A Miracle of Catfish (Algonquin)
I was in the Annapolis Barnes and Noble when I learned that Larry Brown had died. Perusing the magazine racks, I caught sight of a "Remembering Larry Brown" headline on one of the literary journals. Brown had died of a heart attack at age 53. Tears ran down my cheeks as folks around me sipped frappuccinos and paged through the new issue of O. I never met Brown, but he'd touched me over the years with his novels and short stories. A top-tier Southern writer championed by the likes of our own Madison Smartt Bell, Brown wrote "fiction" that seemed to mock the very word. Sure, the characters and settings were products of a fertile imagination, but his gritty, dazzling, big-hearted books were shot through with great truths. Brown's characters were capable of intense self-reflection and a deep appreciation of the natural world around them, despite listing precariously toward self-destruction. Like in Brown's previous books, the misfits and rogues populating this unfinished novel are beset by disappointment, violence, poverty, and vices of various sorts.
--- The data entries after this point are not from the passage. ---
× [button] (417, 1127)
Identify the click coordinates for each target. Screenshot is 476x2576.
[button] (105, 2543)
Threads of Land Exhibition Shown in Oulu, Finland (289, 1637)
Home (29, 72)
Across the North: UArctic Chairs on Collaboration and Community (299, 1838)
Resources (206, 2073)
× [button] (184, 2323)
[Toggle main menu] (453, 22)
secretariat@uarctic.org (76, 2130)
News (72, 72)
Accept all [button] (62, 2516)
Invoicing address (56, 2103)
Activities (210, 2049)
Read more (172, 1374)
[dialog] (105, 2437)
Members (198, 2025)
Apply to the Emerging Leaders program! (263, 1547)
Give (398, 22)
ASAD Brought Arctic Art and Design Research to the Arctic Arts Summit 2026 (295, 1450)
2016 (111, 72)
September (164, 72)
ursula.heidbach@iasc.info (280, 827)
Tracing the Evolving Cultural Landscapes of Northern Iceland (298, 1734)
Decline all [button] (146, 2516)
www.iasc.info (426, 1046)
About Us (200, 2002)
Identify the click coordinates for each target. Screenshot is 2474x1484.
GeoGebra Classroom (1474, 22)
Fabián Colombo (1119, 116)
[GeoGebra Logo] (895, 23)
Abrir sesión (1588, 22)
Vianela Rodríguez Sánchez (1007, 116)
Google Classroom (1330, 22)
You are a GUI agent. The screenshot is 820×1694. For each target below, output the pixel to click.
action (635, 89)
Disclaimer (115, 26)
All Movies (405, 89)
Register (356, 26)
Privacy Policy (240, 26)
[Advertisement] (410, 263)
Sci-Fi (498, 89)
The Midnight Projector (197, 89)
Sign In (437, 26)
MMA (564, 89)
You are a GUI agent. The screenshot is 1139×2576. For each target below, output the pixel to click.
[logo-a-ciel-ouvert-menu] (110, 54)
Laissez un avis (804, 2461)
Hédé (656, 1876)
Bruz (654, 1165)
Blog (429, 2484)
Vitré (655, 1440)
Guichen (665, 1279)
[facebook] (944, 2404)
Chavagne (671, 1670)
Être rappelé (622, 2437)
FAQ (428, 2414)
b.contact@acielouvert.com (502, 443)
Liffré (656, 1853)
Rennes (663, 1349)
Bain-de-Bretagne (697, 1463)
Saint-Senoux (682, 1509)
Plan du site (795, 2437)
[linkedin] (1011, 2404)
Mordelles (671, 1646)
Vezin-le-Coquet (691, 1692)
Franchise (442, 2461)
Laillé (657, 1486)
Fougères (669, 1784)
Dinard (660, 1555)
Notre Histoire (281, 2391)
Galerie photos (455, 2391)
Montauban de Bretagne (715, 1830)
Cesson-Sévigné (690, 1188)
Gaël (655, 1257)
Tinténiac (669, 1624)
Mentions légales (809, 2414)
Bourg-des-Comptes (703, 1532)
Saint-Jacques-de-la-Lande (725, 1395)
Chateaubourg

They angle for redemption that remains out of reach, in a Southern gothic narrative arcing toward a conclusion that never comes. Instead, Catfish—with the last half dozen chapters unwritten—ends abruptly, hinting at unfulfilled genius. Just like its author's life.
Edited by Charles W. Mitchell
Maryland Voices of the Civil War (Johns Hopkins)
A border state (at least nominally) loyal to the Union, Maryland's role in the Civil War was complex and thorny. Using excerpts from personal correspondence, journals, and newspapers from that period, Mitchell frames the issues (states' rights, slavery, secession) and the state's role in the conflict in both political and personal terms. There's plenty of bravado from the warriors, but Mitchell also does an excellent job including the voices of people who are simply snagged by the war. Rather than being caught up in the fervor of the war, these folks (including some women and children) are ensnared by it. And they make the account fuller, giving it more diversity and range.
Edited by William P. Tandy and Benn Ray
Criminally Yours (Eight-Stone)
A collaboration between the Smile, Hon, You're
in Baltimore! and The Mobtown Shank zines (the latter an e-zine), this tiny gem collects local crime stories submitted mainly by readers of both publications. The results are, by turns, harrowing and hilarious—slices of urban life that, most likely, never made the papers but made for a good tale on a barstool. My favorite involves a Hampden woman who sees a kid steal a Walkman from a car. She knew the kid and later called him and told him to "put it back." You'll have to read the zine to find out what happens, but like a number of these stories, it speaks to the small town feeling that still exists in parts of the city.